**Directions for this task**
Every line holding "blue" should be copied from the records below.

Records from a collection
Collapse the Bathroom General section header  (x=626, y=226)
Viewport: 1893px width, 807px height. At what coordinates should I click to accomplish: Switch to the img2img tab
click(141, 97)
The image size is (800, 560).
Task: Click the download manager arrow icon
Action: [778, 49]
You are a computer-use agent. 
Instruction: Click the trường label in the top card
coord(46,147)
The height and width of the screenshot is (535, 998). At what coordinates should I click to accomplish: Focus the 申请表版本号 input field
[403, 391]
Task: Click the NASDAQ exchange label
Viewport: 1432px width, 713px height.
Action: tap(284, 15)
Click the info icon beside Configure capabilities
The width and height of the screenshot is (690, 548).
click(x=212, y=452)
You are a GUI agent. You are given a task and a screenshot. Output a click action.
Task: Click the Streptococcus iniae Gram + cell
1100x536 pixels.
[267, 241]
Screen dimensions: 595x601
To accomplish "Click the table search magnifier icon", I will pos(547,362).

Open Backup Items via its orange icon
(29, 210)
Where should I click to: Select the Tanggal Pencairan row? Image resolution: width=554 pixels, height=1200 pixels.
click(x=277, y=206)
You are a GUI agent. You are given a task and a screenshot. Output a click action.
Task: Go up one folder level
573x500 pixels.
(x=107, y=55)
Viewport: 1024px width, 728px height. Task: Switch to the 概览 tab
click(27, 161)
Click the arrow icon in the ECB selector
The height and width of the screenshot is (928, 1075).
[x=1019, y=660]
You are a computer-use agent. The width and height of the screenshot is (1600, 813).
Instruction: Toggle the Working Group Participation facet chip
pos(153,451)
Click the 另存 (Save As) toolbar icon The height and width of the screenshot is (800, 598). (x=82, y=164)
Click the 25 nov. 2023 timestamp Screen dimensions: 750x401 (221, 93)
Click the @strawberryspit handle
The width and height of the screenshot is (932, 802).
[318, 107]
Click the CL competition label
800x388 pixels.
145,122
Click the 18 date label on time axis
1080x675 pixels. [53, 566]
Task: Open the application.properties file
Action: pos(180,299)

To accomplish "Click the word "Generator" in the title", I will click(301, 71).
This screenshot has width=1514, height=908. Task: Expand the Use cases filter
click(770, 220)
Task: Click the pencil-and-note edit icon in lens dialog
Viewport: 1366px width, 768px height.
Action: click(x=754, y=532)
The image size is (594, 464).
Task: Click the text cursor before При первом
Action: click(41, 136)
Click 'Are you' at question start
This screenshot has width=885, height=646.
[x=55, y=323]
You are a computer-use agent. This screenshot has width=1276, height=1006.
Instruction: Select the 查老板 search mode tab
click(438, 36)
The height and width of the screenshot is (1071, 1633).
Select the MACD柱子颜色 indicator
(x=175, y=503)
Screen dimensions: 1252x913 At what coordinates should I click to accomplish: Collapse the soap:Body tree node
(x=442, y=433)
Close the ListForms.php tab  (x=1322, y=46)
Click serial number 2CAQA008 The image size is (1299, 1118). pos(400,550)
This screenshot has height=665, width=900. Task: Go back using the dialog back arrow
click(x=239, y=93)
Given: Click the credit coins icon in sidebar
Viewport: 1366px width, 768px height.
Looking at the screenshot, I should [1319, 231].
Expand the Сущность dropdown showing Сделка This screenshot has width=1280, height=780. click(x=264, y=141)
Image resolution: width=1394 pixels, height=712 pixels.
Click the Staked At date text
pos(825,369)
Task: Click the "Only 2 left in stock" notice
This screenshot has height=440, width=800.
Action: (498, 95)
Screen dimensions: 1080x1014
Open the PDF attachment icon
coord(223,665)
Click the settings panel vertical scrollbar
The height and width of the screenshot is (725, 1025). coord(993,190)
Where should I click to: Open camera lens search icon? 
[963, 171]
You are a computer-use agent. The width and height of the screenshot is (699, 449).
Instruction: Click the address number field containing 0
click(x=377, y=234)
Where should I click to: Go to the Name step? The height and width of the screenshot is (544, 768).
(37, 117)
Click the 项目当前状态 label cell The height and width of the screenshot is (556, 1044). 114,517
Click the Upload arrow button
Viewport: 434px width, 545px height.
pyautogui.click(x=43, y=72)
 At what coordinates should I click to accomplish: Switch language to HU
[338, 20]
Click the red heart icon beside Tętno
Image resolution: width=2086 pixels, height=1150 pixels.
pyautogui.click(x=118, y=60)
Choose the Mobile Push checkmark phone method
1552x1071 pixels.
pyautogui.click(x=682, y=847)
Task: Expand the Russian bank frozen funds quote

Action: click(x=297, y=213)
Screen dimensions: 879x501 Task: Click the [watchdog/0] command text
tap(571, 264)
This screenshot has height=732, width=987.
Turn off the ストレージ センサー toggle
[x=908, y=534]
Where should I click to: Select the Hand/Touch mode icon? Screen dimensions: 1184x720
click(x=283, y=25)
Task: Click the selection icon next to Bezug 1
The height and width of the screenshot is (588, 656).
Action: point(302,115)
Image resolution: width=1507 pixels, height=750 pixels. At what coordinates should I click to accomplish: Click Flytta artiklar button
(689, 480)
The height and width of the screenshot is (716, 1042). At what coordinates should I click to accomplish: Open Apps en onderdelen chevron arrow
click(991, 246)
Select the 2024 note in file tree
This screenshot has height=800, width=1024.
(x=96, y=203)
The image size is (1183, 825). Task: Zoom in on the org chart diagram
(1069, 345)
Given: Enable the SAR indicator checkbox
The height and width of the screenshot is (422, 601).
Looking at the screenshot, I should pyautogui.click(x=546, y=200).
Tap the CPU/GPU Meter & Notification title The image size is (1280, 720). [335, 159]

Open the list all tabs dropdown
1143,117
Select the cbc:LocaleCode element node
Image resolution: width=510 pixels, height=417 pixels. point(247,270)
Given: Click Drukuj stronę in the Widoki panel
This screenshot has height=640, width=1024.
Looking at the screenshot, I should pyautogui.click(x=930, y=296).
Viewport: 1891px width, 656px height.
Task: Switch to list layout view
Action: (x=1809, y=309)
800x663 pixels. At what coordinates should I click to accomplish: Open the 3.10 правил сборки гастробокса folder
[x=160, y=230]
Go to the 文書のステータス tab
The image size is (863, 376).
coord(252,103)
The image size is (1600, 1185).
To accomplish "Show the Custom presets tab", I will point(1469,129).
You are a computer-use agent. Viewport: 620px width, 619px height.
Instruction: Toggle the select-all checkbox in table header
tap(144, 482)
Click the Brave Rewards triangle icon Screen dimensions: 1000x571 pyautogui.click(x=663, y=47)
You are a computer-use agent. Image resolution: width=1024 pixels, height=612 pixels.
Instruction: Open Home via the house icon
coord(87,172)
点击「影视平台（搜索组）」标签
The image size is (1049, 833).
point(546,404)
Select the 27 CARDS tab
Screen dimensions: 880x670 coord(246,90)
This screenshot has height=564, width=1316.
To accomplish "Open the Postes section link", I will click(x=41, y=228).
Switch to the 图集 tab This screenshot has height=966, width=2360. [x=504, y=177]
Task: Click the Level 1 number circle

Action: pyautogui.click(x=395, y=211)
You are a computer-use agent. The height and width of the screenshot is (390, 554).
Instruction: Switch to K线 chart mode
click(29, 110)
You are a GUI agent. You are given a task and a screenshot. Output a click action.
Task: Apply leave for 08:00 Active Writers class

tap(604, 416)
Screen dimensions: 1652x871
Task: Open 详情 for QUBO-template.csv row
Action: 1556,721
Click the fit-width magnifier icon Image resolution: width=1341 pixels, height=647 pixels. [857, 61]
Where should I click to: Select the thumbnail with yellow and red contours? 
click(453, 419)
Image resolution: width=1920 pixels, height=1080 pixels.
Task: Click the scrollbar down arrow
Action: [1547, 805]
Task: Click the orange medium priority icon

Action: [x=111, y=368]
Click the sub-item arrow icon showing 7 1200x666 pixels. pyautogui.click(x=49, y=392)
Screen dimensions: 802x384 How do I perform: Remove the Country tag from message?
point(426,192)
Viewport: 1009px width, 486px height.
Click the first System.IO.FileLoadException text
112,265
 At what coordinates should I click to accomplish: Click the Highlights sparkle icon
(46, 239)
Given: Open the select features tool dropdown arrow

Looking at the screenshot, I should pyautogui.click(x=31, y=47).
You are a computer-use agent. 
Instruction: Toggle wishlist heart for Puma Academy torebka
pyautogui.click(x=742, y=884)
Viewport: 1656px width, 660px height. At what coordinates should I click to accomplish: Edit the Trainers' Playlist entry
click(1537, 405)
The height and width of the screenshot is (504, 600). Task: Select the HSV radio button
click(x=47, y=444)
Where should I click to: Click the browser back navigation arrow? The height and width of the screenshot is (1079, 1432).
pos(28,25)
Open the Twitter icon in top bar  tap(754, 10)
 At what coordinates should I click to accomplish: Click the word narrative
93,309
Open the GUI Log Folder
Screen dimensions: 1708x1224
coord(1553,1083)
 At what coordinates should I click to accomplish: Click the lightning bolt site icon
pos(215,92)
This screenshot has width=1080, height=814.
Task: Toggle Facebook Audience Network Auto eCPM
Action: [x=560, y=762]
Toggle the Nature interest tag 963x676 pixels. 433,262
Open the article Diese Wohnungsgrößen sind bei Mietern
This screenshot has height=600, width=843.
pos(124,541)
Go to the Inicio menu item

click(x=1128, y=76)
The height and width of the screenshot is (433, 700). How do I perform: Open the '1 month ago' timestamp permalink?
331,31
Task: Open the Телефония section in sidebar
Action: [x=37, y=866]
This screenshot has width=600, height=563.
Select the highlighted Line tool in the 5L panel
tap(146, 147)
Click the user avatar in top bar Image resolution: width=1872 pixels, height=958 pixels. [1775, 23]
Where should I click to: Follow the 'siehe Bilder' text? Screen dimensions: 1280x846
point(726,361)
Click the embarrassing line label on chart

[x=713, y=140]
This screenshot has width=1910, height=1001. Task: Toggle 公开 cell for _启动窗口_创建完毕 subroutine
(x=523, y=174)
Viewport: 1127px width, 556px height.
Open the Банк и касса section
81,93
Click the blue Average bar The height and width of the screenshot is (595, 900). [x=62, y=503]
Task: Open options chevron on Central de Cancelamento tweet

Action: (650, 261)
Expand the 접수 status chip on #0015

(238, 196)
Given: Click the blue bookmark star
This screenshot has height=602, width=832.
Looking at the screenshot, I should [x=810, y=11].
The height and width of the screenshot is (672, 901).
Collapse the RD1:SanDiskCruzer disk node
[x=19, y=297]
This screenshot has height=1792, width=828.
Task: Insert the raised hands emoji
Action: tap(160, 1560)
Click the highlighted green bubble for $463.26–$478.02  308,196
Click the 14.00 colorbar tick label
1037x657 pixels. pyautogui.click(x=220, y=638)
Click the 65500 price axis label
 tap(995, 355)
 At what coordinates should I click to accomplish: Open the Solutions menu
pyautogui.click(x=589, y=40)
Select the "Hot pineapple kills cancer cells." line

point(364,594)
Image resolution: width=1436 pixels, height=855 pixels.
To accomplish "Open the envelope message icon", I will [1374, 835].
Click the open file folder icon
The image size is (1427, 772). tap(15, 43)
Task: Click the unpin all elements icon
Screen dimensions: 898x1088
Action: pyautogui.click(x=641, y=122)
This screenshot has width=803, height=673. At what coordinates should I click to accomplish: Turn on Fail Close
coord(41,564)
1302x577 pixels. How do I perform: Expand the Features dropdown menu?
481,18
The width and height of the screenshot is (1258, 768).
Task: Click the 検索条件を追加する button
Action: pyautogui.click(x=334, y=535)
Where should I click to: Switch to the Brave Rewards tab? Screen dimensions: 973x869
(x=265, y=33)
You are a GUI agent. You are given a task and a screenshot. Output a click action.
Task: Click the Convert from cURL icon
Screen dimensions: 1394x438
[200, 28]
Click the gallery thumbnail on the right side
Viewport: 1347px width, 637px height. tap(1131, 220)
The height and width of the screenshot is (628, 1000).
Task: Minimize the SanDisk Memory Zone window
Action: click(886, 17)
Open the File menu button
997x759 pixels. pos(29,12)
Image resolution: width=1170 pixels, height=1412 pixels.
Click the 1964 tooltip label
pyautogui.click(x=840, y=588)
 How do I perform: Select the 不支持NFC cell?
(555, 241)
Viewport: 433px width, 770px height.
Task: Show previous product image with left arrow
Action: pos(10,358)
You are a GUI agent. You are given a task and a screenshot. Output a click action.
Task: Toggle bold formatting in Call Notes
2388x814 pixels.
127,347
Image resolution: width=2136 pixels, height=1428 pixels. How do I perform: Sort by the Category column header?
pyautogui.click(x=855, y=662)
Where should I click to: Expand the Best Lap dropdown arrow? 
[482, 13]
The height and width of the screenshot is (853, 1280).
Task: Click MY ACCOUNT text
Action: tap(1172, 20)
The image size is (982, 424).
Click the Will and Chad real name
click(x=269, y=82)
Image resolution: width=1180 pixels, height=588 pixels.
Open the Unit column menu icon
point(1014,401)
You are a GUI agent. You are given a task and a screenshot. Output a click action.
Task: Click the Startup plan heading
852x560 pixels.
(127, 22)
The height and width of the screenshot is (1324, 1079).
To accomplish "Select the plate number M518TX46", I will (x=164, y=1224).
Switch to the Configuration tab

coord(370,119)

**Written solution**
Click the blue Average bar The height and width of the screenshot is (595, 900). [x=62, y=503]
Given: Click the blue bookmark star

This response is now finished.